Em 2012, um esqueleto foi encontrado no subsolo de um parque de estacionamento de Leicester. Os resultados da análise forense anunciados em 2013 comprovariam que as ossadas, de coluna curvada e lesões várias, pertenciam a Ricardo III, o monarca inglês morto em 1485, na batalha de Bosworth. Se parte da sua celebridade se deve ao mistério sobre o local do seu cadáver, a outra parte da peça que Shakespeare lhe dedicou um século depois, atribuindo-lhe um trabalho de limpeza de herdeiros e familiares até chegar ao trono. 

Ricardo III continua morto e foi novamente enterrado em 2015, mas o texto de Shakespeare continua a ser escavado, à procura do que nos possa dizer sobre o poder.
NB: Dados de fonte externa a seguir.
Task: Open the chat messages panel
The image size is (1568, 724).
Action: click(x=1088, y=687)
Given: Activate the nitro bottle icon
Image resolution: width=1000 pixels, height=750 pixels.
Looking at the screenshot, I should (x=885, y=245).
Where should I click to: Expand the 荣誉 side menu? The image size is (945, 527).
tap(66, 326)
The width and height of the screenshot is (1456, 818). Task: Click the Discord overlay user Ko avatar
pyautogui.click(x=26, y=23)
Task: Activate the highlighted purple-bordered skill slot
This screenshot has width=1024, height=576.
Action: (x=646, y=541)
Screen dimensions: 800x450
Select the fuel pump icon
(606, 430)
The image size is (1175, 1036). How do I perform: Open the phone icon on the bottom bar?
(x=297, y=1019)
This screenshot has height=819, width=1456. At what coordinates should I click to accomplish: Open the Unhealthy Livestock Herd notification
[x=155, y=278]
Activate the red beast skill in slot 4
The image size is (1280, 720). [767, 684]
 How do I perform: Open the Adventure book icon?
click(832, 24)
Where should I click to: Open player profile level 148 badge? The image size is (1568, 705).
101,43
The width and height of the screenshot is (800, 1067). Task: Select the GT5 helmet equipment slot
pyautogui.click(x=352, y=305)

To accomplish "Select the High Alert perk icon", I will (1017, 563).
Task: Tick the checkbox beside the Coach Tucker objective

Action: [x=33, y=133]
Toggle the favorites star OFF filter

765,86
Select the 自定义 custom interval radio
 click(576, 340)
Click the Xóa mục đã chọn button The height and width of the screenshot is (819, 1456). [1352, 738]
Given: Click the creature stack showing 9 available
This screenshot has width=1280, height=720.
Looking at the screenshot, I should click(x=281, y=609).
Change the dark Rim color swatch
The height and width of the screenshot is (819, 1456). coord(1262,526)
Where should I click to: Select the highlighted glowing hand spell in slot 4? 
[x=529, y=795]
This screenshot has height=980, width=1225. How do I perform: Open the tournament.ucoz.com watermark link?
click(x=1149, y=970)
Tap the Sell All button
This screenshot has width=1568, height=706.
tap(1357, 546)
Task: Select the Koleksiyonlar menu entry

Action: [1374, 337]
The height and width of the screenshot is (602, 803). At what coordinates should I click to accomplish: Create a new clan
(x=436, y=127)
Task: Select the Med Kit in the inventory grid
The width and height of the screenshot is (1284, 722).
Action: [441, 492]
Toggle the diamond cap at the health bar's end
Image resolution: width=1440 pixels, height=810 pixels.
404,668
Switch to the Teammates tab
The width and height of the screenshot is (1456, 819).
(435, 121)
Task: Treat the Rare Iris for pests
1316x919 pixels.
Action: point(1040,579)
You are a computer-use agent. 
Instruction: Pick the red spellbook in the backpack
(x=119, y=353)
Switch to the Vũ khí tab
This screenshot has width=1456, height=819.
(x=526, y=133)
Richard's, da companhia O Teatrão, estreia esta quinta-feira na Oficina Municipal do Teatro, em Coimbra, tendo como base o clássico de Shakespeare, para questionar as relações de poder. Como em qualquer outra peça, abrem-se as portas, o público entra e instala-se. Após a cortesia do cumprimento, é oferecida a possibilidade de se sair. Ninguém o faz e as portas fecham-se. “Os senhores são responsáveis por tudo o que, juntos, vamos fazer aqui”. O encenador, o brasileiro Marco Antonio Rodrigues quer cúmplices para o que vai acontecer de seguida. 

Se no texto original Ricardo revela as suas intenções, em Richard's surge-nos hábil. “Aqui, ele esconde aquilo que seria de ordem mais privada”, refere o encenador. Nas alianças que Ricardo forja para chegar ao trono, chega a um ponto “em que você já não sabe mais quem manipula quem”, observa Marco Antonio. E acrescenta: “é um pouco esse jogo que temos hoje nas relações políticas e que vai atingindo o dia-a-dia dos cidadãos”. 

O encenador de São Paulo traz com ele o confuso espectáculo da política brasileira. “Vemos muito essa preocupação dessas instituições, do judiciário, da política, em fazer um jogo de cena, mais preocupado com a opinião pública do que com os interesses do país”, refere. Em Richard's, a encenação mimetiza esse processo mediático, em que as quatro actrizes em palco seguem a investigação dos alegados crimes de Ricardo. “Tentamos fazer com que o espectador se torne cúmplice disso. Vai ser convocado a tomar partido de um lado ou de outro”, afirma. 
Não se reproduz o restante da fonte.